Saved entries
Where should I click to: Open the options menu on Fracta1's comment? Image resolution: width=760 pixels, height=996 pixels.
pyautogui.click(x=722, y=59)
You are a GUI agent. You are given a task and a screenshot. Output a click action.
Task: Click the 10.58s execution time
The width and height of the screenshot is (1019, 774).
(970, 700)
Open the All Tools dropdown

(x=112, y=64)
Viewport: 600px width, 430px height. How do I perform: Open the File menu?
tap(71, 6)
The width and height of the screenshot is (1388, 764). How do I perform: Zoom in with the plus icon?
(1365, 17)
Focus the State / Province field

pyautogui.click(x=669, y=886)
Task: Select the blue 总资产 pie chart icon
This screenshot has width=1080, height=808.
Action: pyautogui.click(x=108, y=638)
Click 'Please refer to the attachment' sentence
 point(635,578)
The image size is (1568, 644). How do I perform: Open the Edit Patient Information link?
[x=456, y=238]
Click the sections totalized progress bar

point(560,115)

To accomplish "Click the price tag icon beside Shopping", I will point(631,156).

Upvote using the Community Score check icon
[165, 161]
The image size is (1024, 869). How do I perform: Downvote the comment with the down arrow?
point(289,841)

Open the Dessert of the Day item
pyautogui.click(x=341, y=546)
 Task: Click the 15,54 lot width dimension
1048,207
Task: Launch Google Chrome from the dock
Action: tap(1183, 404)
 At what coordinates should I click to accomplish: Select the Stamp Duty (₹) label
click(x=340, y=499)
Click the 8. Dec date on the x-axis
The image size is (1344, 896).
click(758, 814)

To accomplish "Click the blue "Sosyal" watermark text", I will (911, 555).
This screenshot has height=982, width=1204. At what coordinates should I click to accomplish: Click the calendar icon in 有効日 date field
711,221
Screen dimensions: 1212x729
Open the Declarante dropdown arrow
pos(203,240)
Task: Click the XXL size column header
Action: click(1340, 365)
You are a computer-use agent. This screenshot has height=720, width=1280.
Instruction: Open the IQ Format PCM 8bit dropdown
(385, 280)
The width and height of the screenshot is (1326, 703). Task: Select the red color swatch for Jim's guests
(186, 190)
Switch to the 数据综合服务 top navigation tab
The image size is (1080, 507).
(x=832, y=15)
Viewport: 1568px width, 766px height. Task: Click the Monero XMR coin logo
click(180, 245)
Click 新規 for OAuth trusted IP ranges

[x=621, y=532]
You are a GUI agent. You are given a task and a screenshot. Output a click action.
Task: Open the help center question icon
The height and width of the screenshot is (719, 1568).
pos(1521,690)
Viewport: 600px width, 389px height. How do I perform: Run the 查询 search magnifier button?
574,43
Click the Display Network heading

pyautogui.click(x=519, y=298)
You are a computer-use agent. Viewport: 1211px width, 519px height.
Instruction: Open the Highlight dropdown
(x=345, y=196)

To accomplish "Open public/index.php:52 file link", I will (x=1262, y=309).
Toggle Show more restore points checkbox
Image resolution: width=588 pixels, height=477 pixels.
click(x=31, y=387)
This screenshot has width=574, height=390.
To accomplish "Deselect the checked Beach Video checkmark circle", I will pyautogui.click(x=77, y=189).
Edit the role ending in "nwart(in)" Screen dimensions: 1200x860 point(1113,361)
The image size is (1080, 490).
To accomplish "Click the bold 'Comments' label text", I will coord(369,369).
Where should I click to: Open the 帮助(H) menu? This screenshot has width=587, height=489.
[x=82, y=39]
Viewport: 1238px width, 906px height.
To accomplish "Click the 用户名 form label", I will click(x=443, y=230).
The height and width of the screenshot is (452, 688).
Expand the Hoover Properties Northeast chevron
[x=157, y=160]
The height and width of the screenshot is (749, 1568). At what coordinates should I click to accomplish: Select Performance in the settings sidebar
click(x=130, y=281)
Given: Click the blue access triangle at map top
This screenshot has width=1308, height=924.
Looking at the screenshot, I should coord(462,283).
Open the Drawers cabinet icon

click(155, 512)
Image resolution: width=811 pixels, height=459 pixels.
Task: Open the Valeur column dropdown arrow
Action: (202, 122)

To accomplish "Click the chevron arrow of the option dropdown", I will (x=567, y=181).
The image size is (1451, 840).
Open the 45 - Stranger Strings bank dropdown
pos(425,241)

Task details>
Where in the entries above does the word "blue" appear? Copy each line that has it.

Output below>
Task: Select the blue 总资产 pie chart icon
To accomplish "Click the blue "Sosyal" watermark text", I will (911, 555).
Given: Click the blue access triangle at map top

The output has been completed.